I had 15+ years of shitty sleep, which appears to have cleared up in the last year. I don't think it was just related to dietary changes - I cut out a lot of things that I used to imbibe a lot of, like smoking and booze, removed many significant sources of stress from my life, amped up my exercise regime, and went from sleeping whenever I wanted/felt like to working a weird off-shift, constantly on-call schedule. But the biggest shift I think was realizing that my natural sleep cycle is about 4.5 hours long - my body just wants to wake up then. If I wake up in the middle of a cycle, like two hours in, I feel like total shit and exhausted. If I wake up naturally after one cycle, putter around for half an hour, then go back to bed, I can sleep through another 4.5 hours with no issues. Maybe you have a similar issue and would benefit from 'chunking' your sleep out into 5:45 segments throughout the day, rather than trying to force yourself into a 9 hour block out of every 24 hours - I found that the stress of 'not sleeping enough' when I tried to do that made me way more anxious about lack of sleep and miserable in the morning than I was when I just tried to fit in one or two 4.5 hour blocks throughout the course of a day or so (my 'day' is usually about 36 hours).
posted by par court at 10:18 PM on September 22, 2012 [1 favorite]


Some followup:

1. Saw a sleep nurse practitioner, who had me try Trazodone. It made my hands tremor, but otherwise sorta helped. He kinda gave up after that and told me to work on sleep hygiene.
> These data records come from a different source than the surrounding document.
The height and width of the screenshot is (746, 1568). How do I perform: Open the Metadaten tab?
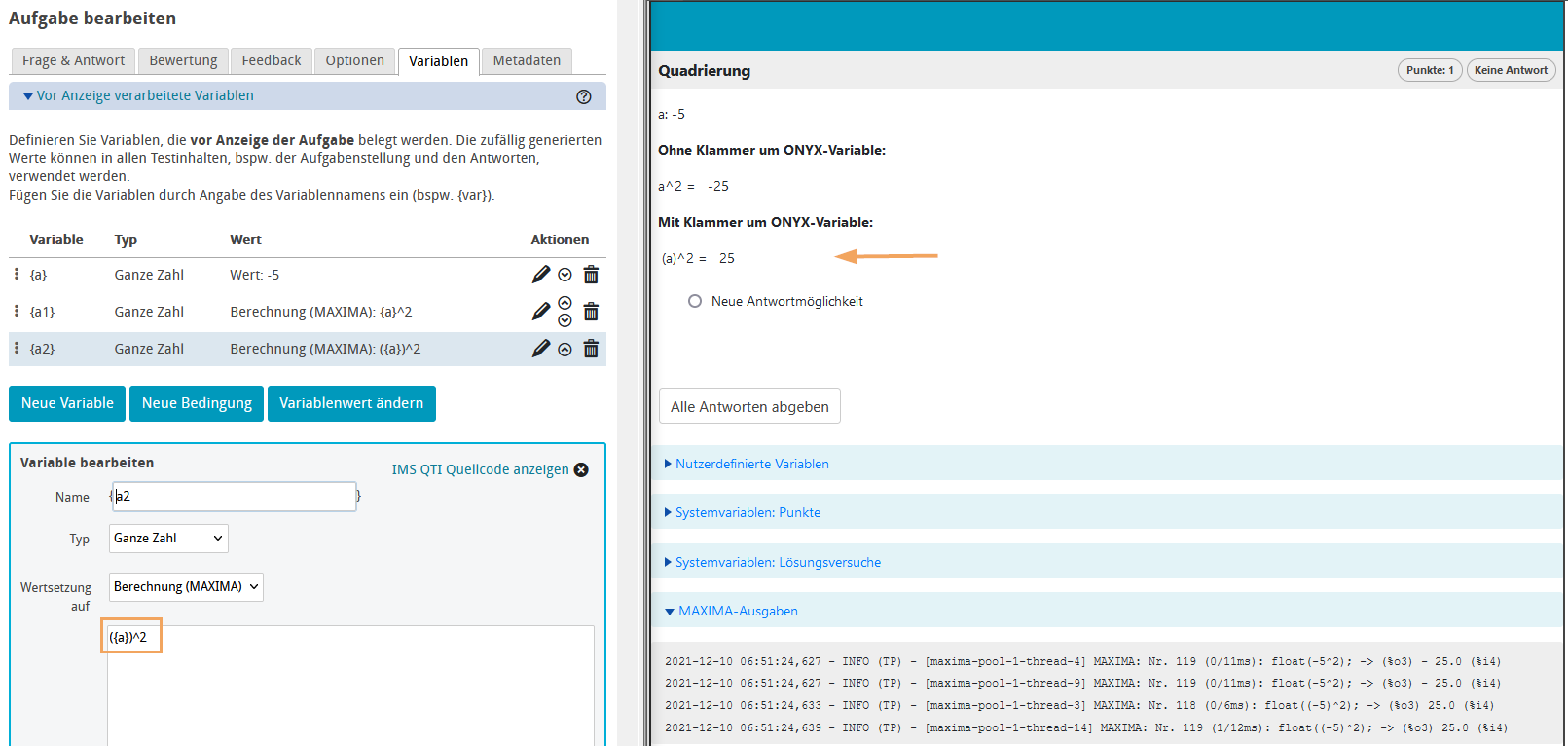coord(527,60)
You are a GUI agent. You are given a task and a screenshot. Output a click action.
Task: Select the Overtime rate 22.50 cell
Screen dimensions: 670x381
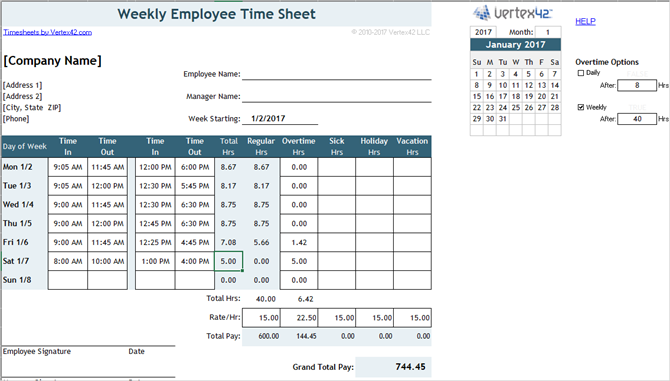pos(299,318)
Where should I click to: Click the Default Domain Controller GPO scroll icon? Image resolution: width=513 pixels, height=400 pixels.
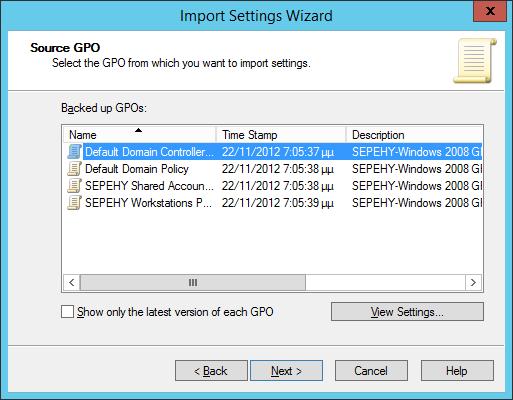74,152
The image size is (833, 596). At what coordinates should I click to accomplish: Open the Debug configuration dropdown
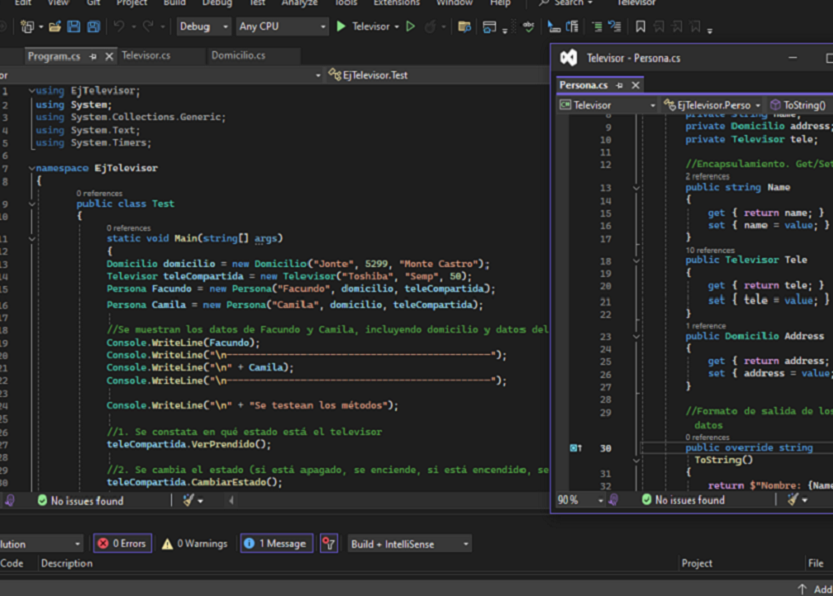(204, 27)
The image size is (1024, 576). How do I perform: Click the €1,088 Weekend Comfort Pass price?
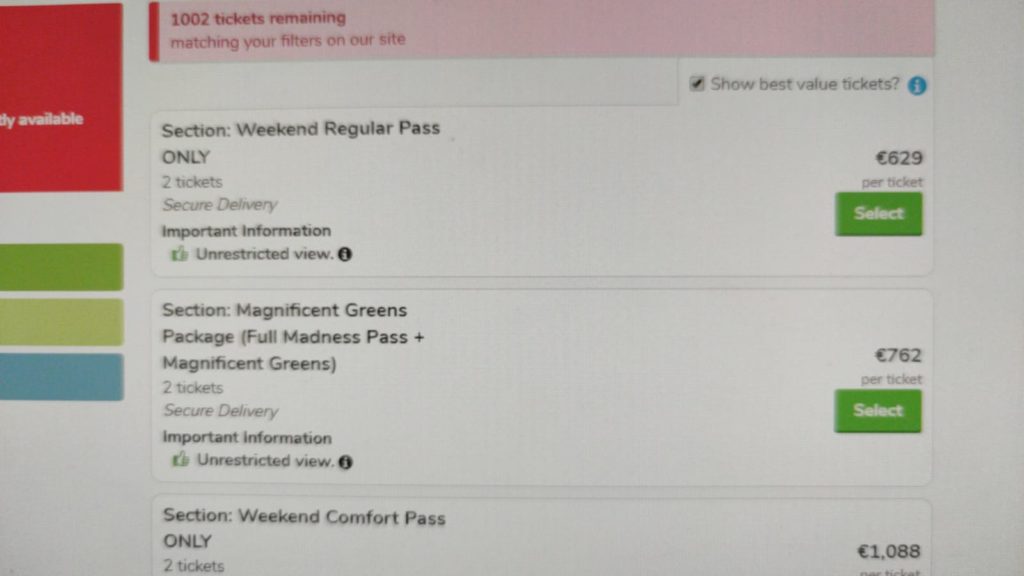click(889, 552)
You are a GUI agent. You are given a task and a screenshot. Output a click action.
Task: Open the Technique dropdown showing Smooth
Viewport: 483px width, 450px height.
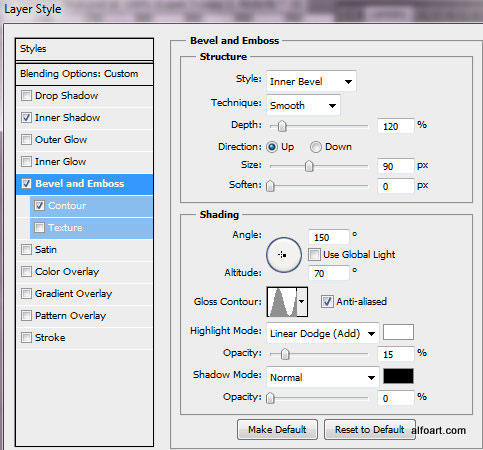[303, 105]
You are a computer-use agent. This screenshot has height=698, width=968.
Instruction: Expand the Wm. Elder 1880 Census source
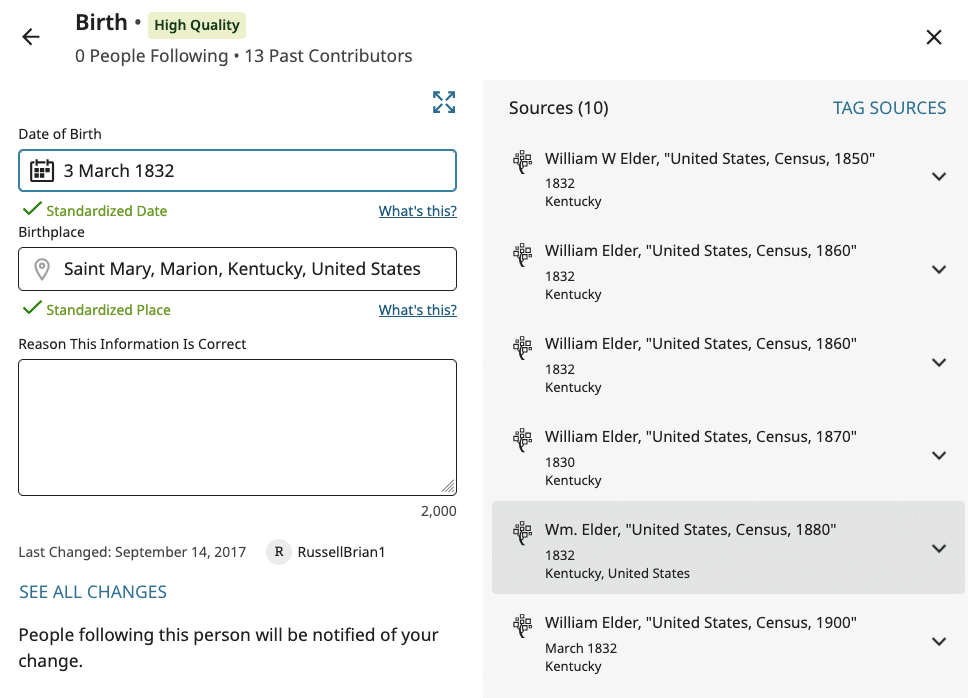(x=938, y=548)
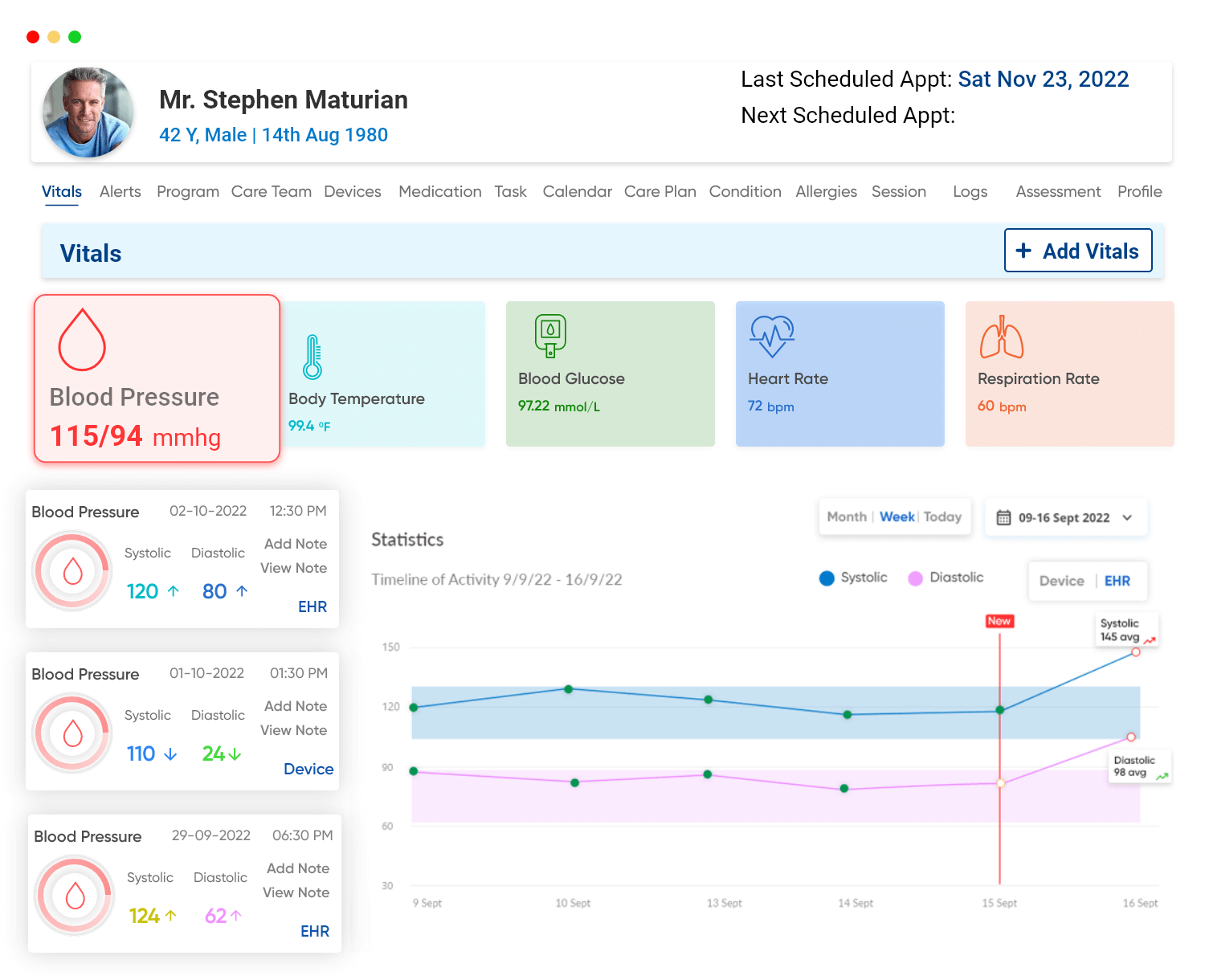Open the Care Plan tab

coord(660,191)
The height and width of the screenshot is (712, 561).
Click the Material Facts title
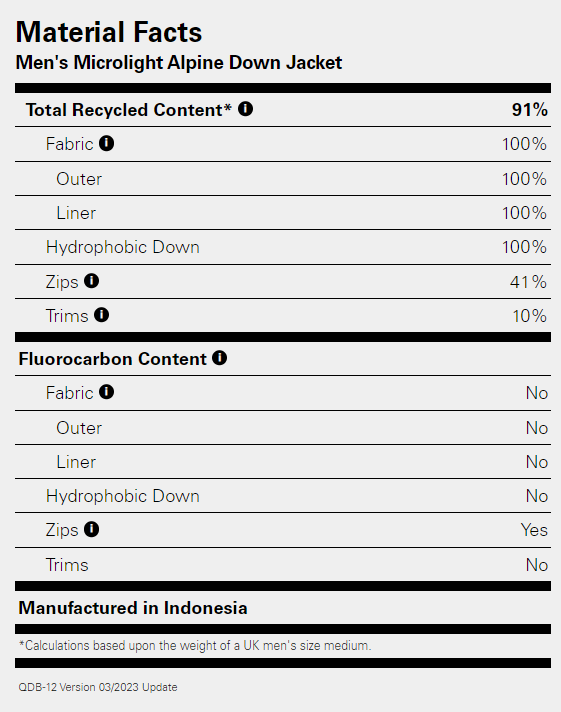tap(109, 32)
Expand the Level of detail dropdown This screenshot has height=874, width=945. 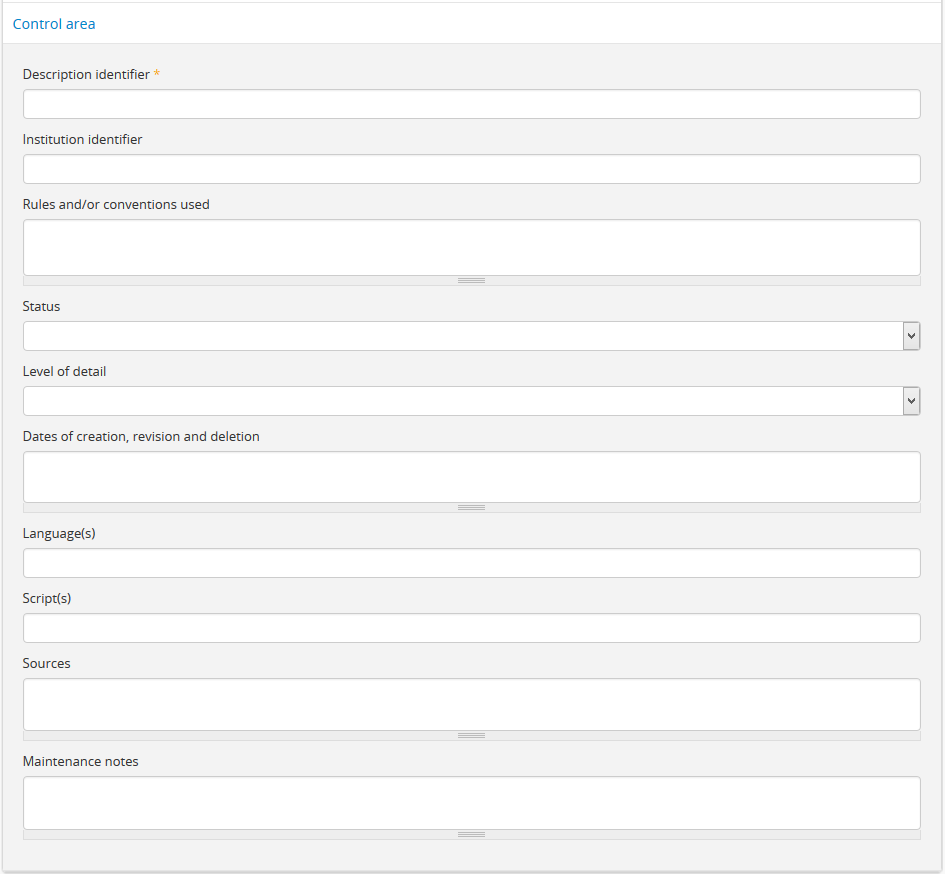click(471, 401)
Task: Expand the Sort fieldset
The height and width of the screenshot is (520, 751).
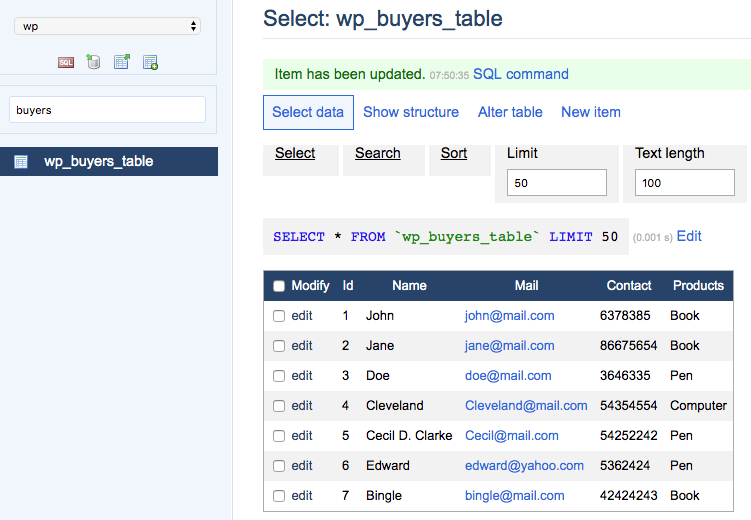Action: click(x=453, y=153)
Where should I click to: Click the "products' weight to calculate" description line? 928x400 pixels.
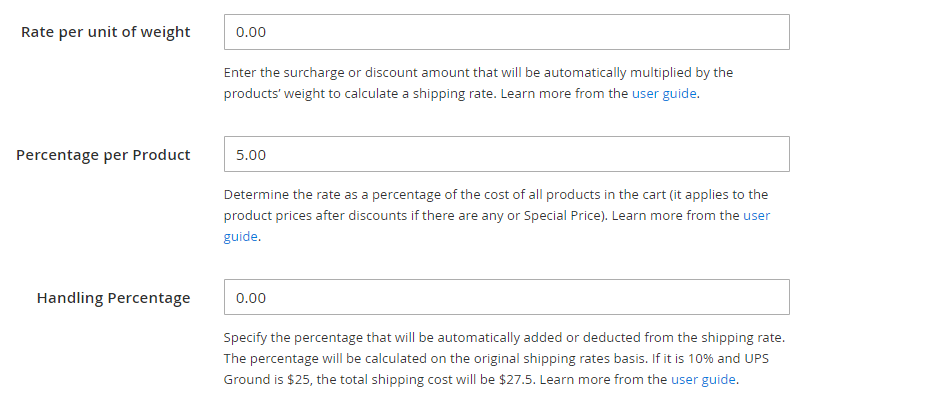point(358,94)
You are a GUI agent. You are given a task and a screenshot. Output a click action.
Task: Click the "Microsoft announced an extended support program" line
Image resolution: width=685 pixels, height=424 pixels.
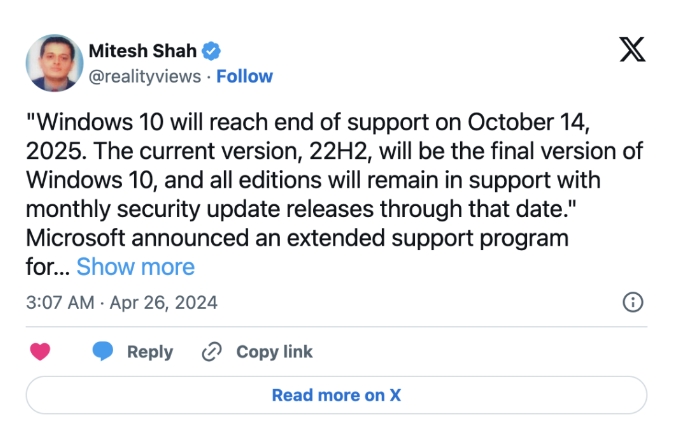297,240
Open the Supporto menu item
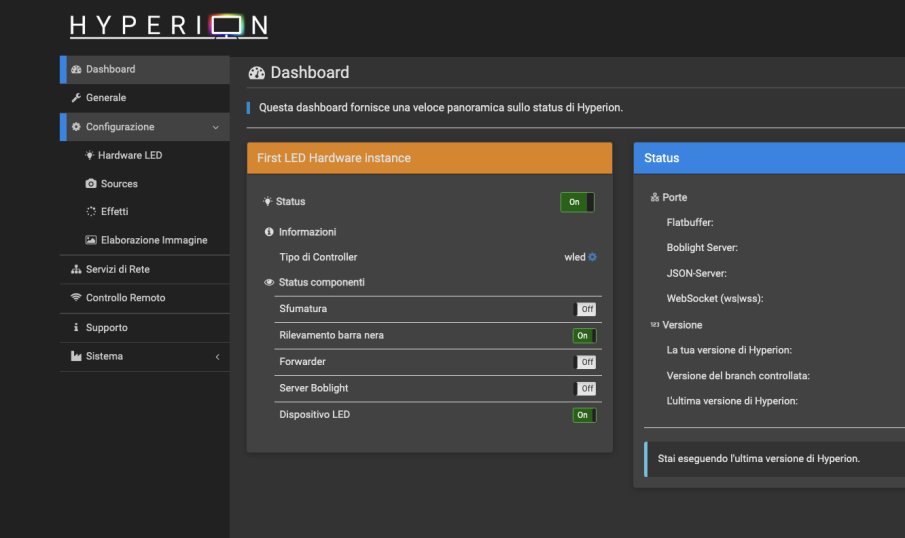 [x=106, y=328]

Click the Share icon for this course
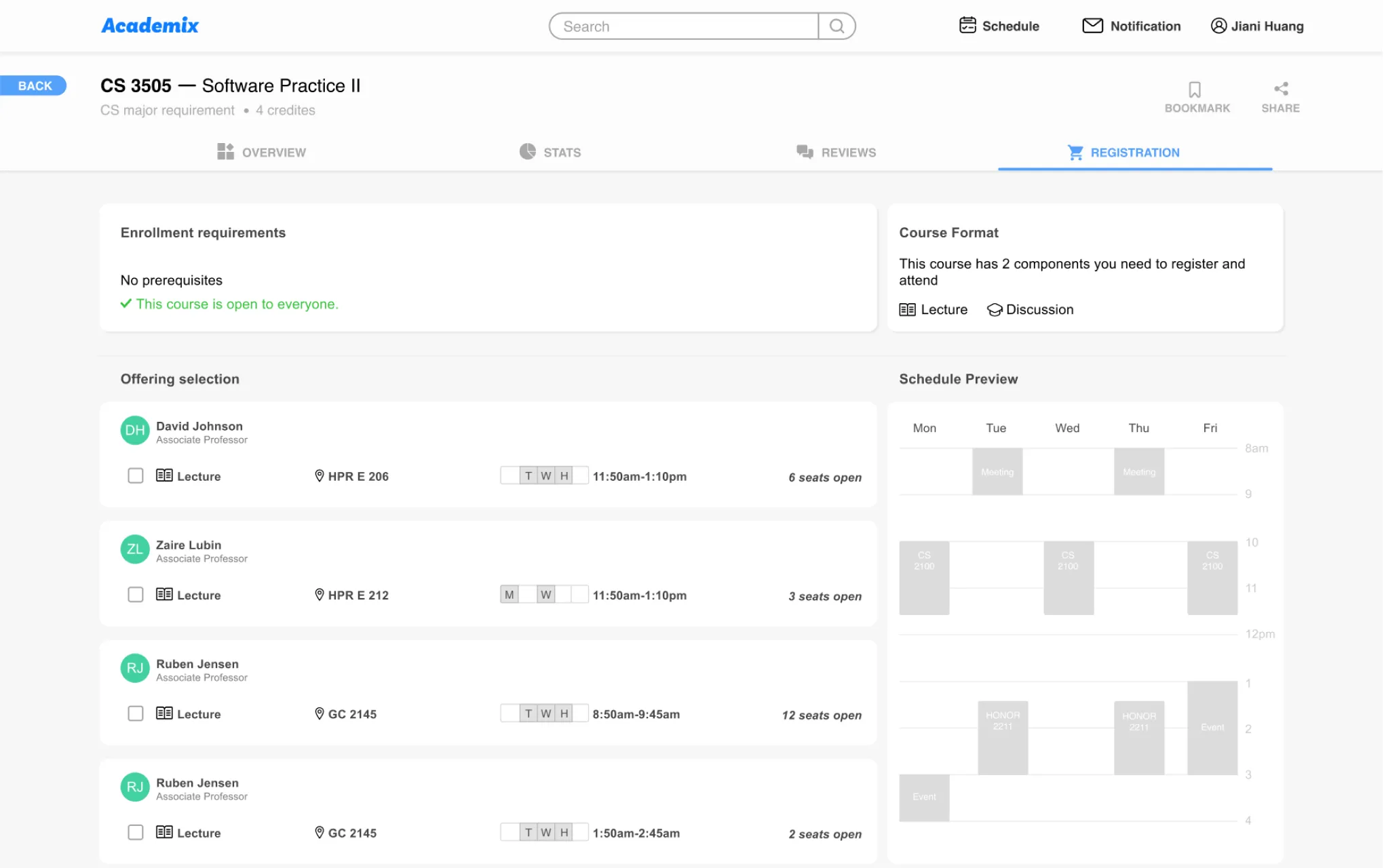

2. Had an oximeter test and my oxygen levels are fine throughout the night.

3. Took all the electronics out of my bedroom and put them in the other part of the house. This keeps me from going online when I wake up at night. I also take off my watch.

4. @par court: I've been reading about segmented sleep. Definitely something going on there.

5. The last few nights I have been taking four valerian around 9:30, and conking out around 10:40. This has helped me to sleep about seven hours at a stretch, which is awesome. I'm also not teaching right now and don't have to get my son up at 6:00 a.m. for school, which helps.